TASK
All of the entries should be returned without a single change.

RECORDS FOR THE EXERCISE
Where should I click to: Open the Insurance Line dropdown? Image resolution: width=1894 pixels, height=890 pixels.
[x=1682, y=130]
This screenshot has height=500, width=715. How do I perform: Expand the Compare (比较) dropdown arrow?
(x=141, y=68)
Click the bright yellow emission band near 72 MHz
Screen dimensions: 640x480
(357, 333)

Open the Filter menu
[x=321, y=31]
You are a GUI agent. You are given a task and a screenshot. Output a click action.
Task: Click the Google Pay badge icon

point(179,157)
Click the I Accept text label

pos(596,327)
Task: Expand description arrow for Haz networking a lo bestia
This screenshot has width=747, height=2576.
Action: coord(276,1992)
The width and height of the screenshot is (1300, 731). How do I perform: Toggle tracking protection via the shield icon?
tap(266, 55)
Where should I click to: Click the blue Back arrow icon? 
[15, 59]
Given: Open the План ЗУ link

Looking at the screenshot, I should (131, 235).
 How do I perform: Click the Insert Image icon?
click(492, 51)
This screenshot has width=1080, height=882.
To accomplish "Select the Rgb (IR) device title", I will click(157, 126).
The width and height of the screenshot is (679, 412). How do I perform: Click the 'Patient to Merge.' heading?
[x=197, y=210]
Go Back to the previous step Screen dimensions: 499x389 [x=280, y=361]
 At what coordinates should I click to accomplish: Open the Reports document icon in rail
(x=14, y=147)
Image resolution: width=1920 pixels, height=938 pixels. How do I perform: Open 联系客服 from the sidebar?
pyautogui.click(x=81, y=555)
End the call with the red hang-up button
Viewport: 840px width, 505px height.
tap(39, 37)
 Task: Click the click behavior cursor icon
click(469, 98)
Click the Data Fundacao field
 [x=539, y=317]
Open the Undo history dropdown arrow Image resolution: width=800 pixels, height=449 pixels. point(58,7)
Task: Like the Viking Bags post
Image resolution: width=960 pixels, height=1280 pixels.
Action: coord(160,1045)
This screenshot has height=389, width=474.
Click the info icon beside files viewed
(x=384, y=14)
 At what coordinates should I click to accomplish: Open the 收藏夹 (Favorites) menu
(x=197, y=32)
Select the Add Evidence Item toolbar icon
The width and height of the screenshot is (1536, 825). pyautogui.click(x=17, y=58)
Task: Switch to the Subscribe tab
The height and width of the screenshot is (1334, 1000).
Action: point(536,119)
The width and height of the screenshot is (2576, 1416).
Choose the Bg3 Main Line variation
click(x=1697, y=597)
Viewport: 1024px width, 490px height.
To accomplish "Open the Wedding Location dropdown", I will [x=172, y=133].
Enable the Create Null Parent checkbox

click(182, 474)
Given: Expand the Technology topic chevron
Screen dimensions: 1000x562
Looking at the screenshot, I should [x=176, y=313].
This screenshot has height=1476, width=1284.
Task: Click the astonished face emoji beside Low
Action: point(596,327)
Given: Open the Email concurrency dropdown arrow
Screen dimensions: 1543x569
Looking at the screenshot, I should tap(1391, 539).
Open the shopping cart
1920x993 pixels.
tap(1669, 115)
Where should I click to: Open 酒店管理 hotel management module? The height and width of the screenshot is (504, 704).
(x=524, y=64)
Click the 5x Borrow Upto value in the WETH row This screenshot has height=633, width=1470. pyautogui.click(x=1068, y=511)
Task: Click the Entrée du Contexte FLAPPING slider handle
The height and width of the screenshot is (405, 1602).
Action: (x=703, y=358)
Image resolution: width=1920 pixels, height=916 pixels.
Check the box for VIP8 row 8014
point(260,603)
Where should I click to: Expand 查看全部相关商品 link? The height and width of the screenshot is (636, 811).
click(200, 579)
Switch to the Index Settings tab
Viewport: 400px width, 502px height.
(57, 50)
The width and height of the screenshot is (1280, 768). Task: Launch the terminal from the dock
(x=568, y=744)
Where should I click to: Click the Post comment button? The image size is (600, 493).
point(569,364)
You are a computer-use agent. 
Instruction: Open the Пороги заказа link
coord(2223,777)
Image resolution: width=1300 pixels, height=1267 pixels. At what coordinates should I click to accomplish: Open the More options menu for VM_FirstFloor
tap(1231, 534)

RESULT OF THE EXERCISE
Where should I click to: Open the Insurance Line dropdown? Image resolution: width=1894 pixels, height=890 pixels.
[x=1682, y=130]
This screenshot has height=500, width=715. How do I perform: Expand the Compare (比较) dropdown arrow?
(x=141, y=68)
Click the bright yellow emission band near 72 MHz
Screen dimensions: 640x480
(357, 333)

Open the Filter menu
[x=321, y=31]
You are a GUI agent. You are given a task and a screenshot. Output a click action.
Task: Click the Google Pay badge icon

point(179,157)
Click the I Accept text label

pos(596,327)
Task: Expand description arrow for Haz networking a lo bestia
This screenshot has width=747, height=2576.
Action: coord(276,1992)
The width and height of the screenshot is (1300, 731). How do I perform: Toggle tracking protection via the shield icon?
tap(266, 55)
Where should I click to: Click the blue Back arrow icon? 
[15, 59]
Given: Open the План ЗУ link

Looking at the screenshot, I should (131, 235).
 How do I perform: Click the Insert Image icon?
click(492, 51)
This screenshot has width=1080, height=882.
To accomplish "Select the Rgb (IR) device title", I will click(157, 126).
The width and height of the screenshot is (679, 412). How do I perform: Click the 'Patient to Merge.' heading?
[x=197, y=210]
Go Back to the previous step Screen dimensions: 499x389 [x=280, y=361]
 At what coordinates should I click to accomplish: Open the Reports document icon in rail
(x=14, y=147)
Image resolution: width=1920 pixels, height=938 pixels. How do I perform: Open 联系客服 from the sidebar?
pyautogui.click(x=81, y=555)
End the call with the red hang-up button
Viewport: 840px width, 505px height.
tap(39, 37)
 Task: Click the click behavior cursor icon
click(469, 98)
Click the Data Fundacao field
 [x=539, y=317]
Open the Undo history dropdown arrow Image resolution: width=800 pixels, height=449 pixels. point(58,7)
Task: Like the Viking Bags post
Image resolution: width=960 pixels, height=1280 pixels.
Action: coord(160,1045)
This screenshot has height=389, width=474.
Click the info icon beside files viewed
(x=384, y=14)
 At what coordinates should I click to accomplish: Open the 收藏夹 (Favorites) menu
(x=197, y=32)
Select the Add Evidence Item toolbar icon
The width and height of the screenshot is (1536, 825). pyautogui.click(x=17, y=58)
Task: Switch to the Subscribe tab
The height and width of the screenshot is (1334, 1000).
Action: point(536,119)
The width and height of the screenshot is (2576, 1416).
Choose the Bg3 Main Line variation
click(x=1697, y=597)
Viewport: 1024px width, 490px height.
To accomplish "Open the Wedding Location dropdown", I will [x=172, y=133].
Enable the Create Null Parent checkbox

click(182, 474)
Given: Expand the Technology topic chevron
Screen dimensions: 1000x562
Looking at the screenshot, I should [x=176, y=313].
This screenshot has height=1476, width=1284.
Task: Click the astonished face emoji beside Low
Action: point(596,327)
Given: Open the Email concurrency dropdown arrow
Screen dimensions: 1543x569
Looking at the screenshot, I should tap(1391, 539).
Open the shopping cart
1920x993 pixels.
tap(1669, 115)
Where should I click to: Open 酒店管理 hotel management module? The height and width of the screenshot is (504, 704).
(x=524, y=64)
Click the 5x Borrow Upto value in the WETH row This screenshot has height=633, width=1470. pyautogui.click(x=1068, y=511)
Task: Click the Entrée du Contexte FLAPPING slider handle
The height and width of the screenshot is (405, 1602).
Action: (x=703, y=358)
Image resolution: width=1920 pixels, height=916 pixels.
Check the box for VIP8 row 8014
point(260,603)
Where should I click to: Expand 查看全部相关商品 link? The height and width of the screenshot is (636, 811).
click(200, 579)
Switch to the Index Settings tab
Viewport: 400px width, 502px height.
(57, 50)
The width and height of the screenshot is (1280, 768). Task: Launch the terminal from the dock
(x=568, y=744)
Where should I click to: Click the Post comment button? The image size is (600, 493).
point(569,364)
You are a computer-use agent. 
Instruction: Open the Пороги заказа link
coord(2223,777)
Image resolution: width=1300 pixels, height=1267 pixels. At what coordinates should I click to accomplish: Open the More options menu for VM_FirstFloor
tap(1231, 534)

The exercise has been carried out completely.